Kepulangan Nenek Siyem dari TPS membawa sebuah cerita jenaka yang diungkapkannya kepada cucunya. Ketika ditanya siapa yang ia pilih, ia menjawab dengan polos, “Nenek coblos semuanya.” Jawaban itu membuat cucunya tertawa terbahak-bahak. Tapi di balik tawa itu, tersimpan keprihatinan yang dalam tentang bagaimana demokrasi bisa berubah menjadi komoditas. Bagi Nenek Siyem, memilih adalah tentang rasa terima kasih, bukan tentang visi atau program. Di usianya yang renta, ia hanya ingin menjadi adil kepada semua yang datang padanya.  

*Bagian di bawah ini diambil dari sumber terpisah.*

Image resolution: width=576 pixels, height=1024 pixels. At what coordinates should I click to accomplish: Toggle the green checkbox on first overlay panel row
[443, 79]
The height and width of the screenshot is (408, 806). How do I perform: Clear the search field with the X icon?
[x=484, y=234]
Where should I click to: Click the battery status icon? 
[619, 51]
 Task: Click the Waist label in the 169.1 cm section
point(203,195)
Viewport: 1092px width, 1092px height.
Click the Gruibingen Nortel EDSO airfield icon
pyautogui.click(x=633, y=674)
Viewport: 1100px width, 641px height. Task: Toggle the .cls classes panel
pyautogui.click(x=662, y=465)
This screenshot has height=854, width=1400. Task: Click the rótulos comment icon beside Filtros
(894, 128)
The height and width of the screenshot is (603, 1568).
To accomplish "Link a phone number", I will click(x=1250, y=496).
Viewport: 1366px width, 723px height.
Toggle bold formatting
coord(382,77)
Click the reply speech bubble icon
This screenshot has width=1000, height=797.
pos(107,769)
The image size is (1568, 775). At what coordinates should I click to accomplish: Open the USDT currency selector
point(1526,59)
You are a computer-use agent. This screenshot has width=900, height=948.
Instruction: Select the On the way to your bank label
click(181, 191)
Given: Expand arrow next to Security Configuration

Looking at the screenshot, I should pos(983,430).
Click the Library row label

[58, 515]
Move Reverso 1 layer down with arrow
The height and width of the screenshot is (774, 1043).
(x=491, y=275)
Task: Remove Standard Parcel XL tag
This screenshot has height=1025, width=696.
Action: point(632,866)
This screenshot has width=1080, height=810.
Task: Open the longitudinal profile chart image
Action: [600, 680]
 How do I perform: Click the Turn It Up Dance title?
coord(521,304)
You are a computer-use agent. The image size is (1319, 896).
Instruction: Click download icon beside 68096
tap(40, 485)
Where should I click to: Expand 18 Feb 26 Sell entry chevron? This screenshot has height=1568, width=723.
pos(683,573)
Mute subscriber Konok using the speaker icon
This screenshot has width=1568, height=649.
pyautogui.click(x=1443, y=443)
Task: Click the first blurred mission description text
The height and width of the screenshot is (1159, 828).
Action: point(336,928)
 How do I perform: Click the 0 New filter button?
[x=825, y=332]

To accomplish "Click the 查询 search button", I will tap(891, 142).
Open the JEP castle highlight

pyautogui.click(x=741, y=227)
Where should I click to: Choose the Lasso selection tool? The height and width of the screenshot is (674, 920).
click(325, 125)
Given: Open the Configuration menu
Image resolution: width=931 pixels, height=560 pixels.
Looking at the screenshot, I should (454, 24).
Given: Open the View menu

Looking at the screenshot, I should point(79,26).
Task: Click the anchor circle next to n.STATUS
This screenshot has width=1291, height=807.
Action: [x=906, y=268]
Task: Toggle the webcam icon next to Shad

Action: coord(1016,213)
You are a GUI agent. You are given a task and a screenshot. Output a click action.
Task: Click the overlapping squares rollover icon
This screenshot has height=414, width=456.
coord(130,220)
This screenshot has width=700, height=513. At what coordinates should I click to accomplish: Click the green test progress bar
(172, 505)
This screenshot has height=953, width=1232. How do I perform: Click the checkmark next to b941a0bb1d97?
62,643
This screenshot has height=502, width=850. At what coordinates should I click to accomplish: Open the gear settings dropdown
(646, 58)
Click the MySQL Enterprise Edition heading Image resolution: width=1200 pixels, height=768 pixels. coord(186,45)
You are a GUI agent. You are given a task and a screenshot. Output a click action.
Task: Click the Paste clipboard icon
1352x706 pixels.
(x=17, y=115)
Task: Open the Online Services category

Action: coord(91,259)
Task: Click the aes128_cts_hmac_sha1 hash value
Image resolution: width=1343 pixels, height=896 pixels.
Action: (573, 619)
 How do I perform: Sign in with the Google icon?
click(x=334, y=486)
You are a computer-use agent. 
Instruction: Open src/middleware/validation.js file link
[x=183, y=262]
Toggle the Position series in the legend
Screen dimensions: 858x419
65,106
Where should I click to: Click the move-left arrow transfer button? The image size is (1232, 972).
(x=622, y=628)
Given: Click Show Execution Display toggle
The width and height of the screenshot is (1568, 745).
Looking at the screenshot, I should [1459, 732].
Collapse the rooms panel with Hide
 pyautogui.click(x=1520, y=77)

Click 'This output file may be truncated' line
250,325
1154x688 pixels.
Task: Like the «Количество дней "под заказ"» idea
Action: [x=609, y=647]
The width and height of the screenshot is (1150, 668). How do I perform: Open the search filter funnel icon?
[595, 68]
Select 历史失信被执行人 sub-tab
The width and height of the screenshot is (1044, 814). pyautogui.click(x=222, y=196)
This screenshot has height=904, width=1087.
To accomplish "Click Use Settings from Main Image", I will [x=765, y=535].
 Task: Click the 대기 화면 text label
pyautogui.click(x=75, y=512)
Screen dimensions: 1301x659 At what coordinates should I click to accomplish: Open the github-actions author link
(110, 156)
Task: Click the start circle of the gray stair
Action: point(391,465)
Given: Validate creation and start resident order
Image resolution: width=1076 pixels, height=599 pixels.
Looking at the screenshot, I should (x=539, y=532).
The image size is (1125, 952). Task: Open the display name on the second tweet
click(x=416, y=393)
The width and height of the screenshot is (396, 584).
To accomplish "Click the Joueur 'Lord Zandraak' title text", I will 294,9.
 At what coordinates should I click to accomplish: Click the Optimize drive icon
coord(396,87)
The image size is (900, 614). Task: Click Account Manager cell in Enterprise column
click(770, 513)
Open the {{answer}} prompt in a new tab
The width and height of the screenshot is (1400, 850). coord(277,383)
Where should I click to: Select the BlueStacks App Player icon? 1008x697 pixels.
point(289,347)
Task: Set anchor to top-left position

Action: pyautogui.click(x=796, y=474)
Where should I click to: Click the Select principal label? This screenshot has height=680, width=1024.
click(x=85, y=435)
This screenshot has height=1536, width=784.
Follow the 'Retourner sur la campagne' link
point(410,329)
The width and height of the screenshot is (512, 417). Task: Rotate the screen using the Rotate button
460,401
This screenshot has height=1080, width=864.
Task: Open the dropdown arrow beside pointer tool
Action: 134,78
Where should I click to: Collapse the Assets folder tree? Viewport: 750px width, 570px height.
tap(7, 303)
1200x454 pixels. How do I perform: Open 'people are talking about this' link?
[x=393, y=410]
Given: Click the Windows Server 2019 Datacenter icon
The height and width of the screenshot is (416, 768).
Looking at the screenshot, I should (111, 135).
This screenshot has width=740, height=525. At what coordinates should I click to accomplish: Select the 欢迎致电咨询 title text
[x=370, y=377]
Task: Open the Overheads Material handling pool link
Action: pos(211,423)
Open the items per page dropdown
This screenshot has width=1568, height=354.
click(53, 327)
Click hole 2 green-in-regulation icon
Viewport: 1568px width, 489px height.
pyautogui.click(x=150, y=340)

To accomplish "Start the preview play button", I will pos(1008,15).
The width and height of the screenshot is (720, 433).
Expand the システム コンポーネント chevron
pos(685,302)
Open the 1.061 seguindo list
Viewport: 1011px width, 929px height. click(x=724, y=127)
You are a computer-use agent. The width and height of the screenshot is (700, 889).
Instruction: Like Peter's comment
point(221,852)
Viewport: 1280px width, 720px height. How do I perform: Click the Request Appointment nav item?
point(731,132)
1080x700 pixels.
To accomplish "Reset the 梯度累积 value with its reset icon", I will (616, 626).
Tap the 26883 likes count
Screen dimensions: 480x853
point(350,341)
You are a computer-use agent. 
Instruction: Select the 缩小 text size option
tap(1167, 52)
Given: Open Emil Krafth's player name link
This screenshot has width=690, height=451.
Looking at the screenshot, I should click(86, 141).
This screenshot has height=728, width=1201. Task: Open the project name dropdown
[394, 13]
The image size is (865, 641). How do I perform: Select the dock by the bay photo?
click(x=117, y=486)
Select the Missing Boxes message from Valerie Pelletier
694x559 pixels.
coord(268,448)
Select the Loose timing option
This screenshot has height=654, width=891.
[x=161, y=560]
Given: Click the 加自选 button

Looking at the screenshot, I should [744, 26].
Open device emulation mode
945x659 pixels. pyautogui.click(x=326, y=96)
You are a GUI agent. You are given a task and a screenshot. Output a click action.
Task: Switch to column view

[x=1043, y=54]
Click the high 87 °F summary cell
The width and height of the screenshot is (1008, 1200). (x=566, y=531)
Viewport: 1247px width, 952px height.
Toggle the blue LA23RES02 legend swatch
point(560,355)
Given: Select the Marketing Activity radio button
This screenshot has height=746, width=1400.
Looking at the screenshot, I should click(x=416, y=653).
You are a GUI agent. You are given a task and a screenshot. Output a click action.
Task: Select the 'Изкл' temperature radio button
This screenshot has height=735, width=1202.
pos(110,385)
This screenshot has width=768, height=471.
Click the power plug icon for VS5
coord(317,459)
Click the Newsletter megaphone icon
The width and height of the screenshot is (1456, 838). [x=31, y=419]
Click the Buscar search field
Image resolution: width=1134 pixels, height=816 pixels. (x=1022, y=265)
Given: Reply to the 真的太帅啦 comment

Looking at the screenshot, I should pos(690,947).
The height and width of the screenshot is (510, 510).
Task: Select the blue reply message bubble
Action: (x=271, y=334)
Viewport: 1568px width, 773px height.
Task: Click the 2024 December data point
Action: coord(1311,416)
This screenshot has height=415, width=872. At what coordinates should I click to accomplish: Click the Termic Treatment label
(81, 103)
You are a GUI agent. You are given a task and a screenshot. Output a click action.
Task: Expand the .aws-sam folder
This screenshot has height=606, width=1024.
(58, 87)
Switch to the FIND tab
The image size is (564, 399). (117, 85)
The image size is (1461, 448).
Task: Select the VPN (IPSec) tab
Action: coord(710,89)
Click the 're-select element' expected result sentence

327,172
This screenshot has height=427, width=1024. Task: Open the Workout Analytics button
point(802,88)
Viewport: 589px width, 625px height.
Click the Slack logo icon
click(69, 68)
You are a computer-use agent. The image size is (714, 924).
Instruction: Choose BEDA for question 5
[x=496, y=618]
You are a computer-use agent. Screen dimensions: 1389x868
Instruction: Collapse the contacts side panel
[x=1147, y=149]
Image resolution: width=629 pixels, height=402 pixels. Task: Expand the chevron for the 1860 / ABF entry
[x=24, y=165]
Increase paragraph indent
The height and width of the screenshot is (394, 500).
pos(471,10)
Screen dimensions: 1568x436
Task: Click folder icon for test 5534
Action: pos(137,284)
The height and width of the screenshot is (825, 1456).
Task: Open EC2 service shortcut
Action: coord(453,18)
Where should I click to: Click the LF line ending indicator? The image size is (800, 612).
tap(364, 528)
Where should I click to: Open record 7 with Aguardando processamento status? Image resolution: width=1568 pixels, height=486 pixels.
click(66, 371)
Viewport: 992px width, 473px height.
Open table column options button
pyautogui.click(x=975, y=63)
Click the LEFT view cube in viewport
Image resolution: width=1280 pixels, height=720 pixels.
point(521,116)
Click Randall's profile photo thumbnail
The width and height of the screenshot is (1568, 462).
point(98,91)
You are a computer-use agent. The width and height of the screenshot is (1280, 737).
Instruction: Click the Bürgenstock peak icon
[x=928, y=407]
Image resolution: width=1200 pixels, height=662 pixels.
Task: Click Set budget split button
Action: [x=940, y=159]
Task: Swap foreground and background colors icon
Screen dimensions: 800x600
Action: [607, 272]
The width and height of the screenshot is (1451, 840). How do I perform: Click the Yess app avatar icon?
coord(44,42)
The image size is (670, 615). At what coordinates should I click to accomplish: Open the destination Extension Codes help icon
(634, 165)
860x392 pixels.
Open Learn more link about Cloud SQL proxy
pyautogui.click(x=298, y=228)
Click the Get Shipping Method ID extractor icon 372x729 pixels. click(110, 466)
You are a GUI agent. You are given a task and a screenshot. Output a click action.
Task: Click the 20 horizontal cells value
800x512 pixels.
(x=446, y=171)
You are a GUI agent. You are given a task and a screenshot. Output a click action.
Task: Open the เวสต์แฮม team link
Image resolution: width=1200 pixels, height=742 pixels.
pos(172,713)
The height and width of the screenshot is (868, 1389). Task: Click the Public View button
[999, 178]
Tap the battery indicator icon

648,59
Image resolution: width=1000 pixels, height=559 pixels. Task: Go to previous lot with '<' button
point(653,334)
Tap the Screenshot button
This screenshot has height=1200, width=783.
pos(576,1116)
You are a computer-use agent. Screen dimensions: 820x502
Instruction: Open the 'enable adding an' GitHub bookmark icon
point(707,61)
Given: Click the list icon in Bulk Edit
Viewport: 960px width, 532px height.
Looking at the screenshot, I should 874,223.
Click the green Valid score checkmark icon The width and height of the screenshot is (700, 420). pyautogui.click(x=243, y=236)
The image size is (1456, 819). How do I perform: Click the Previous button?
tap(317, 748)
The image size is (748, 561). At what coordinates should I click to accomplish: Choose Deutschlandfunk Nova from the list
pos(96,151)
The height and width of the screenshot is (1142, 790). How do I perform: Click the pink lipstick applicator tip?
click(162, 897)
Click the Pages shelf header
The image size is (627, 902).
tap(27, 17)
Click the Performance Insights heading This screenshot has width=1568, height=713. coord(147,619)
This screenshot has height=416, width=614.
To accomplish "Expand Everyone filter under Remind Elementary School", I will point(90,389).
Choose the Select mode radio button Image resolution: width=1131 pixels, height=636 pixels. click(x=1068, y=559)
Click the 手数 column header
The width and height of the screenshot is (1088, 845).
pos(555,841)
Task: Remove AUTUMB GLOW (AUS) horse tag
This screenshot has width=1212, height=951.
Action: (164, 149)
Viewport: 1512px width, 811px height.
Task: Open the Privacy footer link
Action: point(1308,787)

Cerita Nenek Siyem adalah potret kecil dari wajah demokrasi yang kompleks di Konoha. Ia mengingatkan kita bahwa dalam masyarakat yang belum sepenuhnya melek politik, demokrasi mudah tergelincir menjadi sekadar rutinitas transaksional. Namun, di balik kesederhanaannya, tindakan Nenek Siyem mengandung pelajaran mendalam: bahwa demokrasi harus dimaknai sebagai sesuatu yang lebih dari sekadar memilih. Ia harus menjadi proses mendidik, memberdayakan, dan membawa masyarakat menuju kematangan politik. Tanpa itu, bingkisan akan terus menjadi simbol dari demokrasi yang kehilangan makna sejatinya.